Last week I found a nice little undocumented feature of QGIS. I plan on writing documentation, so it won’t stay that way for long but I thought I would post about it first and run though it step by step.

This post is going to be a follow up post based on what Tim Sutton did for the same subject back in 2009 at http://linfiniti.com/2009/11/creating-dynamic-forms-a-new-feature-headed-for-qgis-1-4/

For data entry one feature I really like in QGIS is the automatic feature edit forms with support for textboxs, dropdowns and all sorts of other cool Qt controls to make data entry a breeze.

However one thing that people might not be aware of is that you can have a custom forms for data entry. QGIS will take care of setting all the fields and then saving the values back to your layer.

This could be handy if you want to have say a logo, some validation and maybe some text to help the user fill in the form correctly. Or just a custom form layout because you can.

One thing Tim didn’t follow up on was a post about how to add custom Python logic to the form, which I think is the coolest feature of having these custom forms.

So lets get started.

Creating the custom form

This process is pretty much the same as what Tim outlined in his blog post however I’m going to go over it again for completeness.

In order to create the custom form you will need to install Qt Desinger. For windows I haven’t found a way to just install the desinger although if you have QGIS installed it is normally installed with the Qt framework and can be found at C:\OSGeo4w\bin\designer.exe. If you’re on Linux you can run something like

sudo apt-get install qt4-designer

Ohh how I wish windows had a package management system :(

Fire up Qt Desinger and select “Dialog with Buttons Bottom”.

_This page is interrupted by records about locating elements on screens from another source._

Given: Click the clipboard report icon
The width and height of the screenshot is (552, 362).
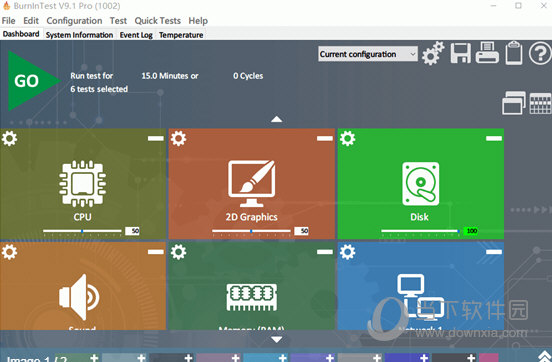Looking at the screenshot, I should coord(514,53).
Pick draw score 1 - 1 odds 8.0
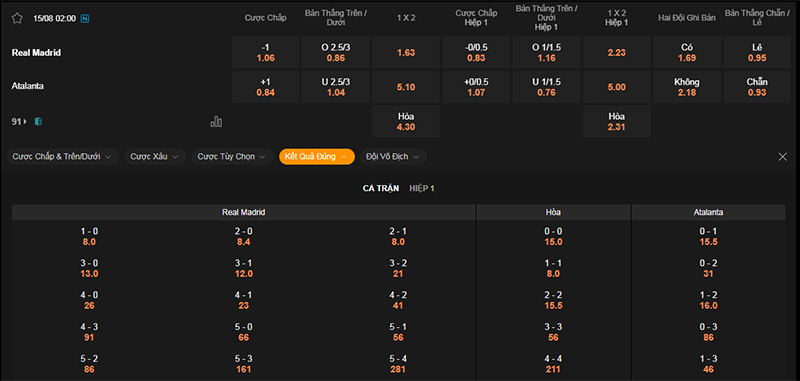The image size is (800, 381). [x=554, y=268]
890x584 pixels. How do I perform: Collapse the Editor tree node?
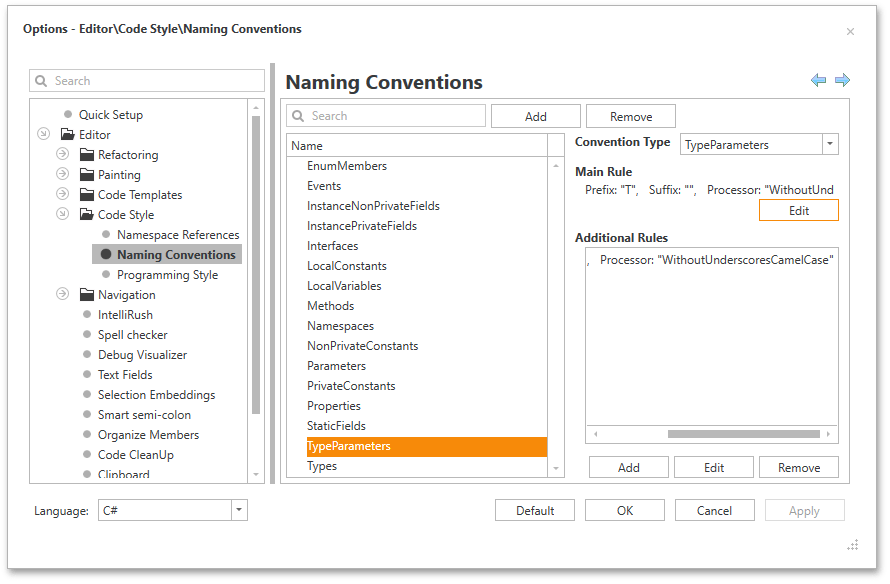[x=44, y=134]
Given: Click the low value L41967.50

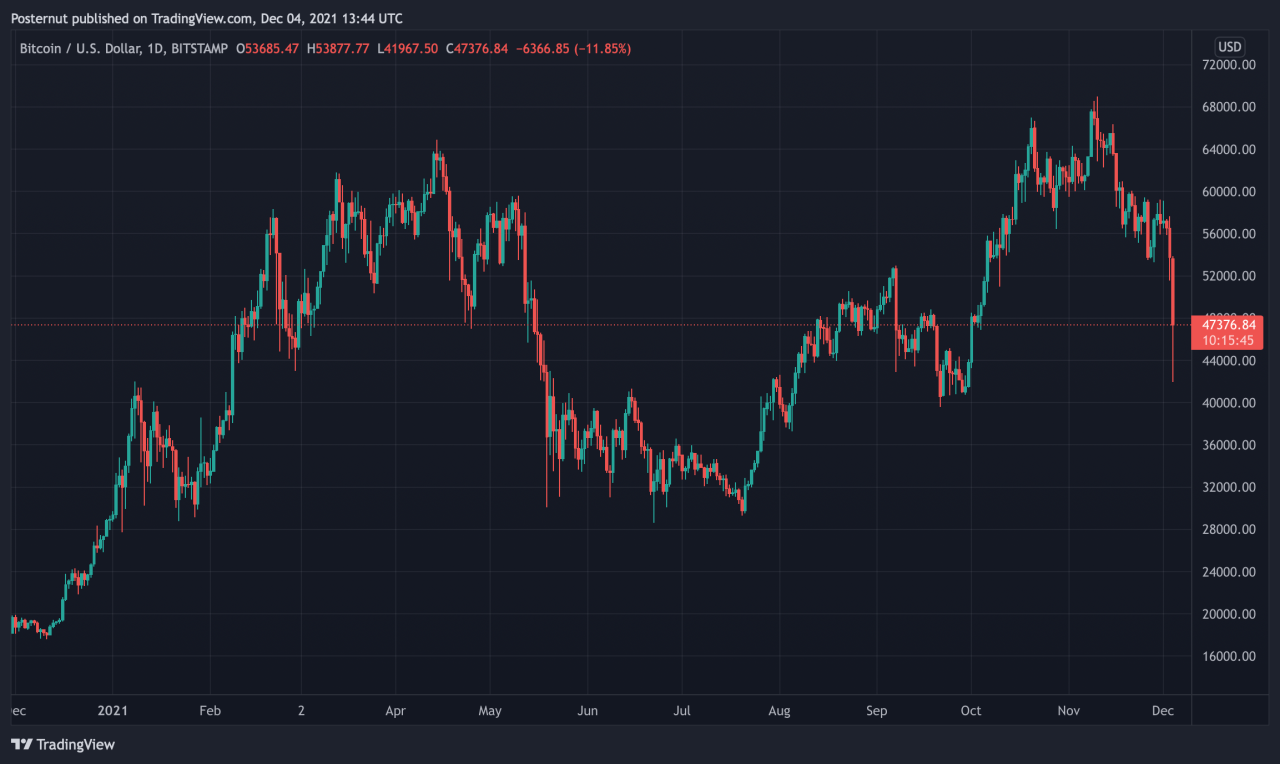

Lets throw on a couple of Labels and a few Line Edits for the data. Now set the form to use a Grid Layout (Right Click on empty space on form->Layout->Layout in Grid).

Now the trick in making a custom form for QGIS is naming the object the same as the field. So I my case I have a road layer with the following fields.

- Segment_ID
- Parcel_ID
- Name
- Alias_Name
- Locality
- Parcel_type

For my custom form I only care about Segment_ID and Name, so my form looks like:

Custom form in Qt Designer

Note that I have set the read only property of the Segment ID line edit to True so that it can’t be edited. I don’t want people messing around with the ID.

As I said above the tick is in the naming so right click on each line edit and select Change objectName, naming each line edit using the same name as the field. For me the first control is called Segment_ID and the other is called Name.

Make sure the objects are the same name as the field.

Save the form into a new folder, I have put mine in C:\Temp\Roads. Jump back into QGIS, load the properties dialog for the layer. Select the General tab and set Edit UI to the new form .ui file.

Setting the edit form UI file.

Save and exit the properties window. Enable the layer for editing (or not) and select an object with the Identify Feature tool.

Woot! Custom edit form in QGIS.

Magic! As I’m in edit mode any changes I make to the Name line edit will be reflected back on the layer (but not the Segment ID as it’s read only). If you are in non-edit mode then you are given the custom form with everything disabled and a cancel button.

With Python validation and custom logic.

Now creating a custom form like above is pretty cool although having some custom Python validation behind it would be even cooler.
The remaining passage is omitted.